Originally Posted by MMacallister
No matter, I think the treatment for all auto-immune skin diseases is steroids in hopes of putting the horse in remission and/or finding he lowest dose possible to keep the disease from returning.
I was the one of the people that mentioned Pemphigus Foliaceus because it is one of the more common equine auto-immune diseases that affects skin. There is a Yahoo group you can join (for free) and look at photos of other horses that have it and are now in remission. Some of the members there are quite educated in the disease and may be able to answer any questions you might have.
This disease presents differently in horses. Some only lose hair, some have sores, some have scabs, some itch, some swell, some have fever, ect. etc. Often the disease occurs at one particular time of year, regresses, and then appears again the following year or when the horse has been stressed or something sets it off.
But yes, steroid-induced laminitis is the big concern with treatment.
I would want some blood work done to confirm the cause of the diagnosis before I would put my horse on a therapeutic regimen of prednisone. I would not hesitate to take my horse to a reputable vet hospital for a second opinion.
The alopecia may resolve on it's own, Laminitis will not.
Best of luck to you.
Blood work cannot diagnose Auto-Immune. Only a Punch Biopsy can.
Originally Posted by Addison
I have an Auto-Immune skin disorder which could only be diagnosed by skin punch biopsy. I would think the same would hold true for our equine friends.
Originally Posted by ToN Farm
Best of luck.
A CBC, liver and kidney function tests might be helpful in ruling out other causes.
do you know the name of the immune system supplement? that sounds like something i might be interested in
No advice but jingles for both of you!
Wow just looked through the pics that is wild. Jingles for your horse!
I agree with the advice of second opinion and full blood work and biopsies.
The supplement he mentioned was Performance and Show, smart pak also has some immune boosting supplements.

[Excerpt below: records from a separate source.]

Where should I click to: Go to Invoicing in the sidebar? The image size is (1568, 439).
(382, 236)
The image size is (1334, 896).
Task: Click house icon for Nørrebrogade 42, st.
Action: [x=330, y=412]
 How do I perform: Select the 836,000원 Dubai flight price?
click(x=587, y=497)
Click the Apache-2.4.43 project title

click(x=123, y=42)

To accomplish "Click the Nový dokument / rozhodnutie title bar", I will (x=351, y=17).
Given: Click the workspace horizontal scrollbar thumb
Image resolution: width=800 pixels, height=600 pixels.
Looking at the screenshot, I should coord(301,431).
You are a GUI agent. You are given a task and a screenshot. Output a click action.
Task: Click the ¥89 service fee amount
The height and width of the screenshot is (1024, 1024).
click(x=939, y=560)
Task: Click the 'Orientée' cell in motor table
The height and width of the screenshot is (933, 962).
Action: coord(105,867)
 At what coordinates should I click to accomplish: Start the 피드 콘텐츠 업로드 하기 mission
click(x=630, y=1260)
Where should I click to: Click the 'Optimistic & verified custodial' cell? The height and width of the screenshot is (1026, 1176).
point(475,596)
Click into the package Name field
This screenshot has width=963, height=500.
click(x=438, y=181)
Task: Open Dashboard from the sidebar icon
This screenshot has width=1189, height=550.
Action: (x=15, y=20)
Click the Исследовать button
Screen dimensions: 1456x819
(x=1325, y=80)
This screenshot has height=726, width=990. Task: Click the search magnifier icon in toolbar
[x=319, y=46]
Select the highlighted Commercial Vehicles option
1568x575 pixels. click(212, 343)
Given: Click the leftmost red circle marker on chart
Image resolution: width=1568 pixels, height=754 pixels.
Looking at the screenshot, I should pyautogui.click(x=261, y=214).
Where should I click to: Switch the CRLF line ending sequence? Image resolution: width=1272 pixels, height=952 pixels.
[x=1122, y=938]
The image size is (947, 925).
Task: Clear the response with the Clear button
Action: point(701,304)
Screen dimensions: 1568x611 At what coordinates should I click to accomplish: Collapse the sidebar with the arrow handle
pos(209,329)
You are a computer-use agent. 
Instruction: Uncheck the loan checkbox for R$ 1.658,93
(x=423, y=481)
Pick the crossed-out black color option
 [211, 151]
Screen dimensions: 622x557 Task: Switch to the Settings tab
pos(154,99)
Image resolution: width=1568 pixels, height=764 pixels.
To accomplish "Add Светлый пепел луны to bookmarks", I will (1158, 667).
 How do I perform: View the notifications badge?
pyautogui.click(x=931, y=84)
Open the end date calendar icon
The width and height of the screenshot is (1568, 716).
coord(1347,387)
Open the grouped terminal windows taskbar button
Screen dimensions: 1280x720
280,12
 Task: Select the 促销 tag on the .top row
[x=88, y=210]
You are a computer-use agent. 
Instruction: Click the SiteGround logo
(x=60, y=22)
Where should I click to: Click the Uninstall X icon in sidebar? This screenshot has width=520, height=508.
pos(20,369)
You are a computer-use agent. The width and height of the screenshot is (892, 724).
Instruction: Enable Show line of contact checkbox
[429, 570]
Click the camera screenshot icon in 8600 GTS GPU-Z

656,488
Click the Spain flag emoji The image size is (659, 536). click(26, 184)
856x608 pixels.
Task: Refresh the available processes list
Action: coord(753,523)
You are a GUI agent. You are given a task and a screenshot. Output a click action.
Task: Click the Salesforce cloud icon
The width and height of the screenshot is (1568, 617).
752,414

The vet feels like we should get some hair on her and get her over this episode before we start doing a lot of tests. He has seen this before and although it is rare, he is pretty confident in the diagnosis and is worried about her having bare skin especially in the upcoming buggy season.
I am also pretty confident, after reading up on this, that is probably a good diagnosis. I was already pretty sure it wasn't bacterial or fungal because I am a bad horse owner and my horses share brushes, my other mare shows no signs of hair loss or anything similar.
I did bleach the brushes just in case.
I have already ordered a rain sheet for her and she has a fly sheet but I have a feeling we might be going through some sun screen pretty soon. The other thing we are planning is to keep here in a smaller paddock once the spring grass starts to come in, which she will hate but she will get over it.
So far she is still doing all of the things horse owners fret over, eating, drinking and pooping lol. She is bright eyed and demanding of her treats as always. :)
Thanks so much for the ideas, pms and jingles . I will continue to update and post pictures as we go through this.